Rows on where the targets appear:

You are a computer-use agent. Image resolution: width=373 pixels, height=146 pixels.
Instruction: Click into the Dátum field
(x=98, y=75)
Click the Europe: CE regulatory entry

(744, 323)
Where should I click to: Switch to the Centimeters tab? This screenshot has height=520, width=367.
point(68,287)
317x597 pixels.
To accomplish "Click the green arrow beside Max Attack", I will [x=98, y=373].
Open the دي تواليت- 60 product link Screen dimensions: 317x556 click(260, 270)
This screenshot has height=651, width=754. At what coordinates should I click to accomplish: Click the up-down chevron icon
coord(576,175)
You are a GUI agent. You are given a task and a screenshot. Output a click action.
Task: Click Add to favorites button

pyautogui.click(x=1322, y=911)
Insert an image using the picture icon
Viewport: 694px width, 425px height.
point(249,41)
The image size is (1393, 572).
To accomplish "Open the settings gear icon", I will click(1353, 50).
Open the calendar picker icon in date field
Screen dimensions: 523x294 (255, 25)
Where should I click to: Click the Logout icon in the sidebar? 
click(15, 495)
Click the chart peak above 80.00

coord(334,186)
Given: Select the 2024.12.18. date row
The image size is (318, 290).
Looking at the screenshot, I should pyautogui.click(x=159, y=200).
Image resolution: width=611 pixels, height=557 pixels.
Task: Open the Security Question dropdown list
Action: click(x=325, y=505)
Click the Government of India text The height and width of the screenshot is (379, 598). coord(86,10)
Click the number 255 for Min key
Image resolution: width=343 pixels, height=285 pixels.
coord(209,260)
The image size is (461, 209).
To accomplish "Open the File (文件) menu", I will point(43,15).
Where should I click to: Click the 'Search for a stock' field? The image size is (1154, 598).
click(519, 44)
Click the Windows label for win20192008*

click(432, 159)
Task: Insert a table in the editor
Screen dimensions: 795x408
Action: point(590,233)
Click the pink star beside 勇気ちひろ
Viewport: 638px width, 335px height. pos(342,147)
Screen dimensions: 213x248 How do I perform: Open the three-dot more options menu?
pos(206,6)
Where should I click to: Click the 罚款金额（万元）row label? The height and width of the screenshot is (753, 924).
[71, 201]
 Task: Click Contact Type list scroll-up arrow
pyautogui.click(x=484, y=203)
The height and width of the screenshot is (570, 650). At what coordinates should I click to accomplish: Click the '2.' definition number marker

## [TASK PROMPT]
Copy out all of the records above word for word, keeping every line unchanged.

## [WRITTEN ANSWER]
You are a computer-use agent. Image resolution: width=373 pixels, height=146 pixels.
Instruction: Click into the Dátum field
(x=98, y=75)
Click the Europe: CE regulatory entry

(744, 323)
Where should I click to: Switch to the Centimeters tab? This screenshot has height=520, width=367.
point(68,287)
317x597 pixels.
To accomplish "Click the green arrow beside Max Attack", I will [x=98, y=373].
Open the دي تواليت- 60 product link Screen dimensions: 317x556 click(260, 270)
This screenshot has height=651, width=754. At what coordinates should I click to accomplish: Click the up-down chevron icon
coord(576,175)
You are a GUI agent. You are given a task and a screenshot. Output a click action.
Task: Click Add to favorites button

pyautogui.click(x=1322, y=911)
Insert an image using the picture icon
Viewport: 694px width, 425px height.
point(249,41)
The image size is (1393, 572).
To accomplish "Open the settings gear icon", I will click(1353, 50).
Open the calendar picker icon in date field
Screen dimensions: 523x294 (255, 25)
Where should I click to: Click the Logout icon in the sidebar? 
click(15, 495)
Click the chart peak above 80.00

coord(334,186)
Given: Select the 2024.12.18. date row
The image size is (318, 290).
Looking at the screenshot, I should pyautogui.click(x=159, y=200).
Image resolution: width=611 pixels, height=557 pixels.
Task: Open the Security Question dropdown list
Action: click(x=325, y=505)
Click the Government of India text The height and width of the screenshot is (379, 598). coord(86,10)
Click the number 255 for Min key
Image resolution: width=343 pixels, height=285 pixels.
coord(209,260)
The image size is (461, 209).
To accomplish "Open the File (文件) menu", I will point(43,15).
Where should I click to: Click the 'Search for a stock' field? The image size is (1154, 598).
click(519, 44)
Click the Windows label for win20192008*

click(432, 159)
Task: Insert a table in the editor
Screen dimensions: 795x408
Action: point(590,233)
Click the pink star beside 勇気ちひろ
Viewport: 638px width, 335px height. pos(342,147)
Screen dimensions: 213x248 How do I perform: Open the three-dot more options menu?
pos(206,6)
Where should I click to: Click the 罚款金额（万元）row label? The height and width of the screenshot is (753, 924).
[71, 201]
 Task: Click Contact Type list scroll-up arrow
pyautogui.click(x=484, y=203)
The height and width of the screenshot is (570, 650). At what coordinates should I click to accomplish: Click the '2.' definition number marker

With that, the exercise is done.